Like everybody else, looking forward to an English edition of the book. Haitink interviews were always fun to listen to: no sentimentality, no BS from a very pragmatic, yet wonderfully gifted Dutchman. I hope that in retirement he shares some of his Experience with the younger generations – and that they *listen* to him!
Haitink does Bruckner 6 very well. Check out both his Dresden and Munich recordings of it, as well.
Northwestern University’s excellent stuent/facuty symphony orchestra under Victor Yampolsky have played Mahler’s Third and Shostakovich in
Evanston as well as what I heard with the Chicago SO downtown from Haitink, Boulez, and Jaap van Zweden’s Bruckner.

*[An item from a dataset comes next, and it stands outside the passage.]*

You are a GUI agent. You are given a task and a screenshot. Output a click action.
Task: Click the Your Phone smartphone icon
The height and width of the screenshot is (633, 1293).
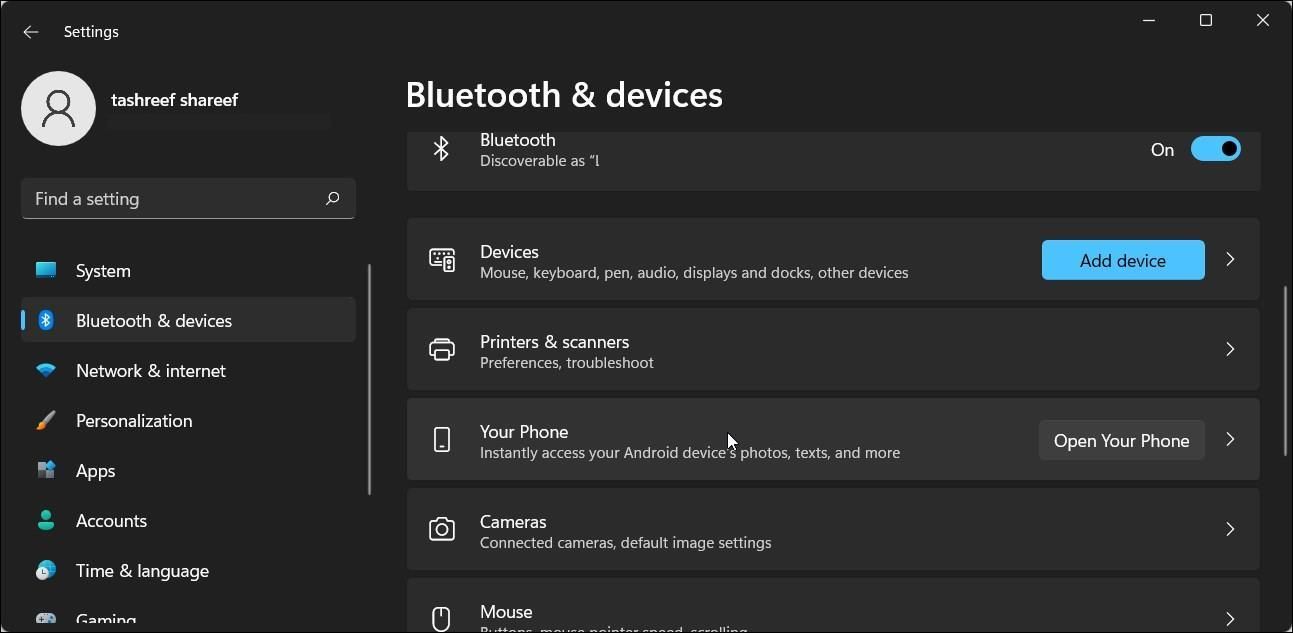coord(441,440)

Not surprised a bit! Probably about 25 years ago, Yampolsky was the conductor of a local community orchestra I used to go to (my mother still does) – an EXCELLENT conductor. A motivated, engaged student group can sound amazingly good.
Just this last weekend Victor Yampolsky (son of David Oistrakh’s long-time pianist) gave his final concert with the Peninsula Music Festival after 34 years of being at the helm.
The Mahler tradition in Amsterdam dates from Mahler himself, who conducted his symphonies there. Mengelberg and Diepenbrock were among his early disciples, along with Oskar Fried, Klemperer, and Bruno Walter. Fried recorded the “Resurrection” in 1924 in primitive sound.
Bruno Walter knew Mahler for 17 years, working with and under him, and independently. Mahler played the unpublished scores of “Das Lied von der Erde” and the Ninth to Walter, who led their premieres and later recorded both live in Vienna. The Ninth is dedicated to Walter.
I never saw Bruno Walter conduct Mahler, only Mozart and Bruckner. Hitink’s Mahler symphonies with the CSO were exemplary.
Thanks, David K. Nelson. At a Northwestern U. concert, before conducting Shostakovich’s 11th, Victor Yamplsky spoke briefly about his father’s taking him to hear its premiere.
Yampolsky is an undemonstrative conductor, like Haitink, but gets spectacular results from the NU orchestra. Their Shostakovich was as good as, or better than, what I heard the CSO play downtown for Solti, Haitink, Rostropovich, or Rozsdestvensky.
I’ve enjoyed reading your reviews in FANFARE over the years and hope you are still writing them.
Is this book coming out in English? I’d love to read it!